To William Bowman 30 July 1
Down. | Bromley. | Kent. S.E.
On the great principle that a man who has done one a kindness will probably do another I want to beg a little information from you.2 Sir C. Bell says that when an infant screams violently, it closes the orbicular muscles so as to compress the eyes & prevent them becoming gorged with blood owing to the retarded circulation. He states that on opening the eyelids of a screaming infant he has actually seen the tissues become gorged with blood. He explains on this same principle of protection the firm closing of the eyes in violent coughing, sneezing &c.3 Now as I have not elsewhere met with a similar remark I shd esteem it a great favour if you wd inform me whether you have observed any thing of the kind, & believe in Sir C. Bell’s statement.
Expression in animals & men is at present a hobby of mine & I think I shall probably utilize my notes made during several years.4 This leads me to ask one other question; when any one (not short-sighted) looks intently at a distant object he generally contracts his eyebrows & the muscles going to the upper lip, which raises the cheeks & thus apparently compresses the eye slightly. Now do you suppose that these movements serve merely to contract the aperture of the eye & protect it from superfluous light, or does slight pressure aid the distinct vision of a distant object?
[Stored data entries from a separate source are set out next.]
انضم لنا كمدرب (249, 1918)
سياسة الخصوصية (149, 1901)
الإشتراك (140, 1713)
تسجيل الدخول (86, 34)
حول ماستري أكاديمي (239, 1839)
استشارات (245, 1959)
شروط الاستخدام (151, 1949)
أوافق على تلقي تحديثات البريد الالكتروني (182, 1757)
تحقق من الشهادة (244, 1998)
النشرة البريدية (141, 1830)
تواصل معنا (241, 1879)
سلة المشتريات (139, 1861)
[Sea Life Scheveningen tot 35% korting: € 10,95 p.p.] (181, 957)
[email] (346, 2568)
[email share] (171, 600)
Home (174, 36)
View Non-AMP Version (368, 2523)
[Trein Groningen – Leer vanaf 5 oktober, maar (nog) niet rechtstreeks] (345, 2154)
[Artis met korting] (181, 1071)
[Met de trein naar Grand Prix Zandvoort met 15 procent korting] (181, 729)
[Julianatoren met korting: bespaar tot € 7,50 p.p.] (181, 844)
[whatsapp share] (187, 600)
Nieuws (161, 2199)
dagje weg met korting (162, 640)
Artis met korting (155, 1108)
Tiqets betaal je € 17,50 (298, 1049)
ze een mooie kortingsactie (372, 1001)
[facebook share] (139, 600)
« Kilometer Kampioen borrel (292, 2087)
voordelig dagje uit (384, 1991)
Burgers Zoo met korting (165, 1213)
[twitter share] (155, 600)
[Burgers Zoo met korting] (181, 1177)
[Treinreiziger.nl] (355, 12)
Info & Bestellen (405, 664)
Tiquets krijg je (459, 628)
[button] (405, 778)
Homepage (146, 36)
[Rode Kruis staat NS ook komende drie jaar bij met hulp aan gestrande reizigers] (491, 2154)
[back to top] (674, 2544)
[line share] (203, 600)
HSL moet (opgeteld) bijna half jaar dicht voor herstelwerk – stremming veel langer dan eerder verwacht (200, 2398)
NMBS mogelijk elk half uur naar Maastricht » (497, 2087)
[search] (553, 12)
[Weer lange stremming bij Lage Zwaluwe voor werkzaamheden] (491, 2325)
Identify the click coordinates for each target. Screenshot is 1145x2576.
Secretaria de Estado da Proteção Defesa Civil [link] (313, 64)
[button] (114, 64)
After long delay from ill-health I have at last printed of a book, including a chapter on inheritance, on which subject you formerly so much aided me.5
I hope you will forgive me for troubling you, & pray believe me yours very sincerely | Charles Darwin
Plans to write a book on expression. Questions WB on orbicular muscle in screaming infant and function of muscle contractions in looking at a distant object.